I'm reading a "Compiler Construction, Principles and Practice" book by Kenneth Louden and trying to understand error recovery in Yacc.
The author is giving an example using the following grammar:
%{
#include <stdio.h>
#include <ctype.h>
int yylex();
int yyerror();
%}
%%
command : exp { printf("%d\n", $1); }
; /* allows printing of the result */
exp : exp '+' term { $$ = $1 + $3; }
| exp '-' term { $$ = $1 - $3; }
| term { $$ = $1; }
;
term : term '*' factor { $$ = $1 * $3; }
| factor { $$ = $1; }
;
factor : NUMBER { $$ = $1; }
| '(' exp ')' { $$ = $2; }
;
%%
int main() {
return yyparse();
}
int yylex() {
int c;
/* eliminate blanks*/
while((c = getchar()) == ' ');
if (isdigit(c)) {
ungetc(c, stdin);
scanf("%d\n", &yylval);
return (NUMBER);
}
/* makes the parse stop */
if (c == '\n') return 0;
return (c);
}
int yyerror(char * s) {
fprintf(stderr, "%s\n", s);
return 0;
} /* allows for printing of an error message */
Which produces the following state table (referred to as table 5.11 later on)
Numbers in the reductions correspond to the following productions:
(1) command : exp.
(2) exp : exp + term.
(3) exp : exp - term.
(4) exp : term.
(5) term : term * factor.
(6) term : factor.
(7) factor : NUMBER.
(8) factor : ( exp ).
Then Dr. Louden gives the following example:
Consider what would hapen if an error production were added to the yacc definition
factor : NUMBER {$$ = $1;} | '(' exp ')' {$$=$2;} | error {$$ = 0;} ;
Consider first erroneous input 2++3 as in the previous example (We continue to use Table 5.11, although the additional error production results in a slightly different table.) As before the parser will reach the following point:
parsing stack input $0 exp 2 + 7 +3$
Now the error production for
factor
will provide that error is a legal lookahead in state 7 and error will be immediately shifted onto the stack and reduced tofactor
, causing the value 0 to be returned. Now the parser has reached the following point:parsing stack input $0 exp 2 + 7 factor 4 +3$
This is a normal situation, and the parser will continue to execute normally to the end. The effect is to interpret the input as 2+0+3 - the 0 between the two + symbols is there because that is where the error pseudotoken is inserted, and by the action for the error production, error is viewed as equivalent to a factor with value 0.

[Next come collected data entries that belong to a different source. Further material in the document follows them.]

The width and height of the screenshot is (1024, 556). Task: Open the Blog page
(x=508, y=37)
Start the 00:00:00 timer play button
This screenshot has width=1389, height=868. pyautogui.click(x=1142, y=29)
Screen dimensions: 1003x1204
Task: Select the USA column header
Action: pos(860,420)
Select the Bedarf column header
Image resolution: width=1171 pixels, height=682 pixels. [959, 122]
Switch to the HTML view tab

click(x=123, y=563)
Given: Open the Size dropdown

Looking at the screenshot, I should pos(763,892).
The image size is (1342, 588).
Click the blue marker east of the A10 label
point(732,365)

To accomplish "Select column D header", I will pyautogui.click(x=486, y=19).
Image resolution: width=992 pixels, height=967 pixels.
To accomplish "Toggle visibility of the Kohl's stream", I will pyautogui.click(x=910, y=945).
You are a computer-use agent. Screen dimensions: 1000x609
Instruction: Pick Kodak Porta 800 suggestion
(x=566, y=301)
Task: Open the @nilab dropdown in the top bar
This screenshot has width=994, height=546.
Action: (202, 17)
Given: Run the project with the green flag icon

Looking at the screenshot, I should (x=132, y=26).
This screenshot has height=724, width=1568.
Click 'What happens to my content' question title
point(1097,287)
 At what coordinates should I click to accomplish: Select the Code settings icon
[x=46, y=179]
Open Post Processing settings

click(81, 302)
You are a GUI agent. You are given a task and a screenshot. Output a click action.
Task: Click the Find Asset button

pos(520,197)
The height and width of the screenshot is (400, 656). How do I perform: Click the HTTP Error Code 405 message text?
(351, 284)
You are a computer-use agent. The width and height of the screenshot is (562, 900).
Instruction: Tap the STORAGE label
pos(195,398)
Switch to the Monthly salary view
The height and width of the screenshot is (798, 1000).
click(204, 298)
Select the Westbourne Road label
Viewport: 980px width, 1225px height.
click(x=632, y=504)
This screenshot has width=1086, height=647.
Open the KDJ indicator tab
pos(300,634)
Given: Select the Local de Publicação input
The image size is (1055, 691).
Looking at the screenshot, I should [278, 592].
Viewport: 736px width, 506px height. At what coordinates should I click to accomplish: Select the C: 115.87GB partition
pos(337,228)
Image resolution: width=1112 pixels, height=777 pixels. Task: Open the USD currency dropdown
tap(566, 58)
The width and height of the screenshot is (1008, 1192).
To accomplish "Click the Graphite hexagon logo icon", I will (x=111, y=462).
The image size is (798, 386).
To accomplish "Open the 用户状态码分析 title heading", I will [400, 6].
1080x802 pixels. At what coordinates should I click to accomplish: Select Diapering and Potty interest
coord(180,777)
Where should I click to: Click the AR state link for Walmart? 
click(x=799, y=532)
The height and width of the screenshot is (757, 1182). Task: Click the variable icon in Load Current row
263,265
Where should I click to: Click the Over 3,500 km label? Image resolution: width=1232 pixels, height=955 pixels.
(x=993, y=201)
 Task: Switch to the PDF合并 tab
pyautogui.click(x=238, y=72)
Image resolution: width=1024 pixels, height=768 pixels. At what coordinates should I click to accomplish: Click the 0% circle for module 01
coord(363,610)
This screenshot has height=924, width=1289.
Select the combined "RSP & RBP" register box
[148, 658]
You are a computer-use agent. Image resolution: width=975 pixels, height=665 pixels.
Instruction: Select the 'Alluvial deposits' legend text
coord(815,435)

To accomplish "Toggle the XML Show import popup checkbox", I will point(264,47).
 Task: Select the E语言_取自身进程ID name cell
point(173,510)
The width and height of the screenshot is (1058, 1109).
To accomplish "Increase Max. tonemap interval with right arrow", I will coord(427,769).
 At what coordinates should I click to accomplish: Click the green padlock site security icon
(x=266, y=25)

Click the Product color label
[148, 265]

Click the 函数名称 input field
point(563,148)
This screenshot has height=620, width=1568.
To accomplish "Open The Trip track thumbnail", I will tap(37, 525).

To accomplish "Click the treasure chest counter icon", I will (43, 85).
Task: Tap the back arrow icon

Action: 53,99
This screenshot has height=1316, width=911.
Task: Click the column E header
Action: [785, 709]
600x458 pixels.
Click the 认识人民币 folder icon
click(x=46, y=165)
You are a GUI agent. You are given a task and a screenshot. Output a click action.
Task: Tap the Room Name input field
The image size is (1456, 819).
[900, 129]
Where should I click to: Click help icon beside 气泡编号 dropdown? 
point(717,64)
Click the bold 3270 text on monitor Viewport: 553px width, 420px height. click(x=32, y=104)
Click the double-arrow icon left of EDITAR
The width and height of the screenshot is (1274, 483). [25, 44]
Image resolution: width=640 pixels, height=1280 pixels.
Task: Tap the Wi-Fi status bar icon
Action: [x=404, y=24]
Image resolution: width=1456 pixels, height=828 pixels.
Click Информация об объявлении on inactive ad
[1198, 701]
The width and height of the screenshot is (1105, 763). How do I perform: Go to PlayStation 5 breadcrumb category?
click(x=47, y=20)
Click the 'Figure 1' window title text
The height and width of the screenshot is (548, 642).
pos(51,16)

My question is very simple:
How did he know by looking at the grammar that in order to recover from this specific error (2++3) he needs to add an error pseudotoken to the factor
production? Is there a simple way to do it? Or the only way to do it is to work out multiple examples with the state table and recognize that this particular error will occur on this given state and therefore and if I add an error pseudotoken to a some specific production the error will be fixed.
Any help is appreciated.